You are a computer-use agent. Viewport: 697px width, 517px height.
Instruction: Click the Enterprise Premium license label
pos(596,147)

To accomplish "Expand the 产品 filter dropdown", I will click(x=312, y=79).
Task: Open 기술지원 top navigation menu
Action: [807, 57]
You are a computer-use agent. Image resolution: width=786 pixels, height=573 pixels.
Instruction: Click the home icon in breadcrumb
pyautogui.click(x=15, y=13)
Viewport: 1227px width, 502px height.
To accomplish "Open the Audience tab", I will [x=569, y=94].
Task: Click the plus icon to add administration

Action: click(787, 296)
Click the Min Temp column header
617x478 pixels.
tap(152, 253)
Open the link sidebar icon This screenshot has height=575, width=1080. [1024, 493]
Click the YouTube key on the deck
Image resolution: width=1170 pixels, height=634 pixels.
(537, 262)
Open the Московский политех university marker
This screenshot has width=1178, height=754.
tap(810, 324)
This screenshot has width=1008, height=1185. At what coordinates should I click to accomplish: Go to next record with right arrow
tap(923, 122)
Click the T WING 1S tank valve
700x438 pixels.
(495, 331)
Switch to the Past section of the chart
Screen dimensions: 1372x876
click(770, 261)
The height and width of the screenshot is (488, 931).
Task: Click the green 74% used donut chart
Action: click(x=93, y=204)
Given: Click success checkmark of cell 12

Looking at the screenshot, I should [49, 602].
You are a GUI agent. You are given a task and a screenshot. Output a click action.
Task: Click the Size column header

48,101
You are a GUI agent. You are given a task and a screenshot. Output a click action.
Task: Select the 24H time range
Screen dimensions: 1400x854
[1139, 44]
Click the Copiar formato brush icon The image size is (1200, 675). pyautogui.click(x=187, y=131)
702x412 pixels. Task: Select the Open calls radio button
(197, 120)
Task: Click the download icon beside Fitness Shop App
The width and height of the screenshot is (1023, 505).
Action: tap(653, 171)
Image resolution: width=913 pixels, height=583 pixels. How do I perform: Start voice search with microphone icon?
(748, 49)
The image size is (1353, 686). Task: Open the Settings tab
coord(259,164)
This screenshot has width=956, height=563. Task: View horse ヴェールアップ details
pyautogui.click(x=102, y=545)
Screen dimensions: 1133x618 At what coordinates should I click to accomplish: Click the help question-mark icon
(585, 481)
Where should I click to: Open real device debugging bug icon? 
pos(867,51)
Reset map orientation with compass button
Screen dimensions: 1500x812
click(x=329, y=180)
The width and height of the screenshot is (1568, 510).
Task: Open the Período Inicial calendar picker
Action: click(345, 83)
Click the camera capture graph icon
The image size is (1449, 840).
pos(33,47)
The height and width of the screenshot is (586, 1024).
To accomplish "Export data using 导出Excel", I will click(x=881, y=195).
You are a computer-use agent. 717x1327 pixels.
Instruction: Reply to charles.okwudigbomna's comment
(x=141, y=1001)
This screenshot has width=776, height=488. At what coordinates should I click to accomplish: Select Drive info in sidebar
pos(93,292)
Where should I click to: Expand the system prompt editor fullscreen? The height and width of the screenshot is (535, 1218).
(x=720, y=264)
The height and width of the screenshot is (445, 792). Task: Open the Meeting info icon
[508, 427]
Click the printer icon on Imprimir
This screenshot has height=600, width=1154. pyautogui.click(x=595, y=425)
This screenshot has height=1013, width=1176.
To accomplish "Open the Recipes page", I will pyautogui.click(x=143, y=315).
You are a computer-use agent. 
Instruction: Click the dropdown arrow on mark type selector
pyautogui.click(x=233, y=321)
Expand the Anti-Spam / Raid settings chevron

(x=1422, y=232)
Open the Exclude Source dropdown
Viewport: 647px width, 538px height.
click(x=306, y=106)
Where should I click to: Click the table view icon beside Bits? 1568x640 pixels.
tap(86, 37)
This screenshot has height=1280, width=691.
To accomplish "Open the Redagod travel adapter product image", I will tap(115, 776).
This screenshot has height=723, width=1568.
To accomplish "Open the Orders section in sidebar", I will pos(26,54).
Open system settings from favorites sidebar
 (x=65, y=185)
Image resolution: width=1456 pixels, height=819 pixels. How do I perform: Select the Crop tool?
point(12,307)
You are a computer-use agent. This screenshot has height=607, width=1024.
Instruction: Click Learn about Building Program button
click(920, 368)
----------
Rewrite the records above as a Markdown table with the columns "Row" and "Line", starting with the line that contains "This screenshot has width=776, height=488." and going on through the line that contains "click(x=306, y=106)". Number the rows in order, give each line in full, and leave out blank lines.

Result of this task:
| Row | Line |
|---|---|
| 1 | This screenshot has width=776, height=488. At what coordinates should I click to accomplish: Select Drive info in sidebar |
| 2 | pos(93,292) |
| 3 | Where should I click to: Expand the system prompt editor fullscreen? The height and width of the screenshot is (535, 1218). |
| 4 | (x=720, y=264) |
| 5 | The height and width of the screenshot is (445, 792). Task: Open the Meeting info icon |
| 6 | [508, 427] |
| 7 | Click the printer icon on Imprimir |
| 8 | This screenshot has height=600, width=1154. pyautogui.click(x=595, y=425) |
| 9 | This screenshot has height=1013, width=1176. |
| 10 | To accomplish "Open the Recipes page", I will pyautogui.click(x=143, y=315). |
| 11 | You are a computer-use agent.  |
| 12 | Instruction: Click the dropdown arrow on mark type selector |
| 13 | pyautogui.click(x=233, y=321) |
| 14 | Expand the Anti-Spam / Raid settings chevron |
| 15 | (x=1422, y=232) |
| 16 | Open the Exclude Source dropdown |
| 17 | Viewport: 647px width, 538px height. |
| 18 | click(x=306, y=106) |